Jean-Claude Trichet, ECB president, made clear that further increases in borrowing costs were possible. Inflation risks remained on the “upside,” and ECB forecasts suggested it was likely to breach again its goal of an annual inflation rate “below but close” to 2 per cent.
But Mr Trichet refrained from offering clues on the timing of the next increase in borrowing costs – and his comments led financial markets to scale back slightly expectations of a rise as early as September.
Since December 2005, the ECB has responded to the eurozone’s economic recovery by raising interest rates eight times, on each occasion by a quarter percentage point. Economic growth last year reached almost 3 per cent. Wednesday’s rise took the main rate to its highest since September 2001.
Economists think interest rates of 4.5 per cent or 4.75 are possible. Julian Callow, economist at Barclays Capital, said there had been episodes during the tightening cycle “where there was this sense that we might be approaching a bit of a pause, but then things came and surprised us”.
Yet, Mr Trichet’s words created confusion in financial markets. Elga Bartsch, an economist at Morgan Stanley, said her “best guess” was the next move would be in September, but “it is not a done deal”.

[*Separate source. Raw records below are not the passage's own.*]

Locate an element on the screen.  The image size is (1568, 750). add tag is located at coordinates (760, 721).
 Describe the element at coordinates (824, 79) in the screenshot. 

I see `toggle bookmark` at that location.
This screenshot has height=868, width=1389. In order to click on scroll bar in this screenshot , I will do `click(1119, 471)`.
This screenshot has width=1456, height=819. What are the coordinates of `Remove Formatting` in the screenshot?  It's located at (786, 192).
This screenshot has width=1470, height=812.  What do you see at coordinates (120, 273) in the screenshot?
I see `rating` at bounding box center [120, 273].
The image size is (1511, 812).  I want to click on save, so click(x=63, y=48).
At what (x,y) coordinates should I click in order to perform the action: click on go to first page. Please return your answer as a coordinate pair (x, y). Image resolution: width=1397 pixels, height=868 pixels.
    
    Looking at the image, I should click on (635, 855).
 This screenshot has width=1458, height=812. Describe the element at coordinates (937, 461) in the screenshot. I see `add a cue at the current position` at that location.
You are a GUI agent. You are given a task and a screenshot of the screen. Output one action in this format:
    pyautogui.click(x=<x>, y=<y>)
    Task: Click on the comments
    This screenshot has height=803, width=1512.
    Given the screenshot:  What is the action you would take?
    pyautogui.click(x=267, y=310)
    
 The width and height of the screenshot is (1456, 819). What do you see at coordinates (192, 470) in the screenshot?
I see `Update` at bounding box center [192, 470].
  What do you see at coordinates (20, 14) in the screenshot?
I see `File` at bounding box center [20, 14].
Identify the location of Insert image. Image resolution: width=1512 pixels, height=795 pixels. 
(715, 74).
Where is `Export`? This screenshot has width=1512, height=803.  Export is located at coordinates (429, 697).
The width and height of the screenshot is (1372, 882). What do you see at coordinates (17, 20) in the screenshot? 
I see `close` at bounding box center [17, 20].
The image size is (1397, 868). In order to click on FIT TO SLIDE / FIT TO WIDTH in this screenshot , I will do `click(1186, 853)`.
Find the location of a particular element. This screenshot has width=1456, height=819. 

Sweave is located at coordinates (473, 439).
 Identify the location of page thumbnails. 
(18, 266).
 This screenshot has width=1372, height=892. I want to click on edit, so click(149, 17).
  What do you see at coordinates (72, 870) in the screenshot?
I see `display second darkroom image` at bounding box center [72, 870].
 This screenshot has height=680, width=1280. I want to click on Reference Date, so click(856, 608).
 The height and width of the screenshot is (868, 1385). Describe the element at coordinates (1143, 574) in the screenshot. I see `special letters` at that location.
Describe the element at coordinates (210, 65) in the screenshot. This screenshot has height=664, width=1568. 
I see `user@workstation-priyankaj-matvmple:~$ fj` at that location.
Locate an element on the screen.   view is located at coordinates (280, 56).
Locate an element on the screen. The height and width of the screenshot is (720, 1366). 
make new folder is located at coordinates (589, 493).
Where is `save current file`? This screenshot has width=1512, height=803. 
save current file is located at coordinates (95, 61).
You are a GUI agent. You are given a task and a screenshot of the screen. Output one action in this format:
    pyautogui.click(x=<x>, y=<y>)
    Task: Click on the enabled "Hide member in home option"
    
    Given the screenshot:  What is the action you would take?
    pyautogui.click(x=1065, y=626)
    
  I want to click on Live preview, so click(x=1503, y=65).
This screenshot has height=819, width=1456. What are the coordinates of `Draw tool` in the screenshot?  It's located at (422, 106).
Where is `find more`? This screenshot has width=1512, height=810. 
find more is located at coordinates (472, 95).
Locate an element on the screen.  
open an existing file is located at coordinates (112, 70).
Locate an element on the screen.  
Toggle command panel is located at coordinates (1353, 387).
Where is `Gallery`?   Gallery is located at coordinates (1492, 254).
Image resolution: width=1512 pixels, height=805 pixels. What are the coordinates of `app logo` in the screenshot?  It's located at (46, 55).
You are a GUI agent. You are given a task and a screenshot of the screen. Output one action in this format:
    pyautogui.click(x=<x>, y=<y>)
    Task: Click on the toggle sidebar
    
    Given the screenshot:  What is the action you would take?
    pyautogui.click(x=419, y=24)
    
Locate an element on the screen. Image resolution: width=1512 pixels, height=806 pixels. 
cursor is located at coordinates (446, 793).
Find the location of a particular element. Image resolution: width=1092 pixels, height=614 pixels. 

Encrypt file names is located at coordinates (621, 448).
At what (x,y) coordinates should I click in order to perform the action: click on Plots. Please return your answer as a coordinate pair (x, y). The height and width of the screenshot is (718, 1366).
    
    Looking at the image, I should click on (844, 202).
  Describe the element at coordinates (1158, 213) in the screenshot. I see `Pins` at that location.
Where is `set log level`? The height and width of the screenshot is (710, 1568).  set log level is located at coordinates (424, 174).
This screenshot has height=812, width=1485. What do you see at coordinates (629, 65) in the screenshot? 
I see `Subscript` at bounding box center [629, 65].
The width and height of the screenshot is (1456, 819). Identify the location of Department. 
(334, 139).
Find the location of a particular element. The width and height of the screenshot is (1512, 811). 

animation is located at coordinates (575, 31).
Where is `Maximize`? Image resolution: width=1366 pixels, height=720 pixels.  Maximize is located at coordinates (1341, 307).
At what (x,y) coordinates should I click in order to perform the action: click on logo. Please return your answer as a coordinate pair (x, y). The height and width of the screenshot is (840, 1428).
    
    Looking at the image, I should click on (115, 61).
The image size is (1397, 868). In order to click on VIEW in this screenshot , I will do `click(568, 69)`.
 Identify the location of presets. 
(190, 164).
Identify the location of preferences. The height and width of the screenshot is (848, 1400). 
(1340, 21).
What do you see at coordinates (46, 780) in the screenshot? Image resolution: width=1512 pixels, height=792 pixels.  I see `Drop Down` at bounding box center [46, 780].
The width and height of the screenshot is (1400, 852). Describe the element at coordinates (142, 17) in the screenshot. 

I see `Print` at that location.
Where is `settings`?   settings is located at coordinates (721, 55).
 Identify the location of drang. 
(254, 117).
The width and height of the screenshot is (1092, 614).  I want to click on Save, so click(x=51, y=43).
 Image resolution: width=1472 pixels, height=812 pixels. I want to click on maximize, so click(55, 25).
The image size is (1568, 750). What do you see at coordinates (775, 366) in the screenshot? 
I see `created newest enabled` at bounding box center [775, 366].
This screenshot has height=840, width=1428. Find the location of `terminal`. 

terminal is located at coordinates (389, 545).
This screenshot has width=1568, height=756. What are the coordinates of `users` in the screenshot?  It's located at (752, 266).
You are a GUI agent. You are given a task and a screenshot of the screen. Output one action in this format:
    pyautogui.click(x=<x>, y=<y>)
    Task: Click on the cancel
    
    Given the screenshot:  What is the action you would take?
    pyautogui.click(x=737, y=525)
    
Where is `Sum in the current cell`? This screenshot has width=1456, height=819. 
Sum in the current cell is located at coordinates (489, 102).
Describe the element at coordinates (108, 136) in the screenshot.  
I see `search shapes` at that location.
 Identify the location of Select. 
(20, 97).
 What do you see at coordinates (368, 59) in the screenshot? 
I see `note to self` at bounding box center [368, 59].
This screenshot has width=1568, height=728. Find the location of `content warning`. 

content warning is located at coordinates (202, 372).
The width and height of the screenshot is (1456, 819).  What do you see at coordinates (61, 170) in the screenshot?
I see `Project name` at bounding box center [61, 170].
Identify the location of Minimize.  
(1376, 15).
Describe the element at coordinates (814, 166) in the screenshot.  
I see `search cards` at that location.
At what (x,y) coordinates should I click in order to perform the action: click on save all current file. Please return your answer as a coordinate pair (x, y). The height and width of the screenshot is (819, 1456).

Mr Trichet pledged to “monitor closely” inflationary developments, rather than “monitor very closely” – a phrase used in the past to indicate an interest rate rise was a few months away.
Mr Trichet also went further than before in hinting that the ECB might soon revise up its estimate of the eurozone’s potential growth rate, which would imply interest rates would rise at a slower rate.
Analysts noted the emphasis on interest rates “still” being accommodative – implying they might soon no longer be supportive of growth. The upsurge in investment spending “shows the extent to which things might change rapidly,” Mr Trichet said later.
By avoiding clear signals on the next rate rise, the ECB can watch economic developments. Mr Trichet added “potential shifts in financial market sentiment” to his list of risks to growth, highlighting his fears that markets misprice risks.
But the ECB remains worried about a pick-up in inflation. Its forecasts envisage the annual rate of inflation in a range with a mid-point of 2 per cent this year and in 2008.